* STUDY TEXT *
BEGIN

When the New York City Department of Transportation unveiled a redesign of Chinatown’s Chatham Square last December, it seemed like an idea that all of Chinatown could agree on. But in addition to realigning a tangle of seven streets, ten crosswalks and a dozen traffic lights, and adding a large plaza, the plan also called for the closure of Park Row, a two-lane arterial that abuts New York Police Department Headquarters and connects Chinatown with the rest of Lower Manhattan. The NYPD, which first closed the street after September 11, 2001, insists that Police Headquarters represents an ideal target for would-be terrorists, making an reopened Park Row a security risk. Now, with construction on new street alignments and a new, permanent set of barricades set to begin this summer, many Chinatown residents say the NYPD is moving ahead with the project over their continued objections.

END

* TASK TO CARRY OUT *
Answer these from the Chatham Square passage:
1. How many streets does the redesign realign?
2. When did the NYPD first close Park Row?
3. When is construction on the new street alignments and barricades set to begin?

* PROVIDED DATA *
BEGIN

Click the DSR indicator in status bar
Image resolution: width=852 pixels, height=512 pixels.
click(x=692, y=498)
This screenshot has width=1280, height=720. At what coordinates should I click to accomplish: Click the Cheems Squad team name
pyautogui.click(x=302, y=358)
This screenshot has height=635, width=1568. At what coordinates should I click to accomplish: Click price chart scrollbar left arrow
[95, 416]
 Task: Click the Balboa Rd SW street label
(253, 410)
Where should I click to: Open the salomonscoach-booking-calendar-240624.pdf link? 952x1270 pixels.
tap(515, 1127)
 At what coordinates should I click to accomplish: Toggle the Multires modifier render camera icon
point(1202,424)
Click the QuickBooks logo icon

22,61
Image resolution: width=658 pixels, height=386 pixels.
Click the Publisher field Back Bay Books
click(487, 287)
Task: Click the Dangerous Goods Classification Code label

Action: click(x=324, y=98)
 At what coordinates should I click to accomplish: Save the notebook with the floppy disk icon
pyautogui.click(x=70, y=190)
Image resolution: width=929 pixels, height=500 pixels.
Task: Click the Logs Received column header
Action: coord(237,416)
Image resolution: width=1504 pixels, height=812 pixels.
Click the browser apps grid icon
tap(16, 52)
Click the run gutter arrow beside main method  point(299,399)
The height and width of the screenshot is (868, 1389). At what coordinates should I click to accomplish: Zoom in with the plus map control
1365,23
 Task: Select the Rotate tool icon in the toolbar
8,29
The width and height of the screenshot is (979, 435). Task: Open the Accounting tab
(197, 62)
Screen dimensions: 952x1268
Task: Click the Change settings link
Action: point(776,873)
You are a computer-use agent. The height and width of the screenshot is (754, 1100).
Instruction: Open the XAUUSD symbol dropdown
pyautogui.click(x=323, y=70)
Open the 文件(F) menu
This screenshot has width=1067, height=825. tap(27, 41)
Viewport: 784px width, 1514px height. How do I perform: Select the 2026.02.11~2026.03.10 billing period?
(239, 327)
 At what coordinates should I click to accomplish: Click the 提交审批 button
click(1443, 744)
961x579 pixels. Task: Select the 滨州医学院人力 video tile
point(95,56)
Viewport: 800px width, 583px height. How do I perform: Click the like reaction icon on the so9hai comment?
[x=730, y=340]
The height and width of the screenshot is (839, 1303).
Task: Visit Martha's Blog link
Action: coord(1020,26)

END

* OUTPUT OF THE EXERCISE *
1. Seven
2. After September 11, 2001
3. This summer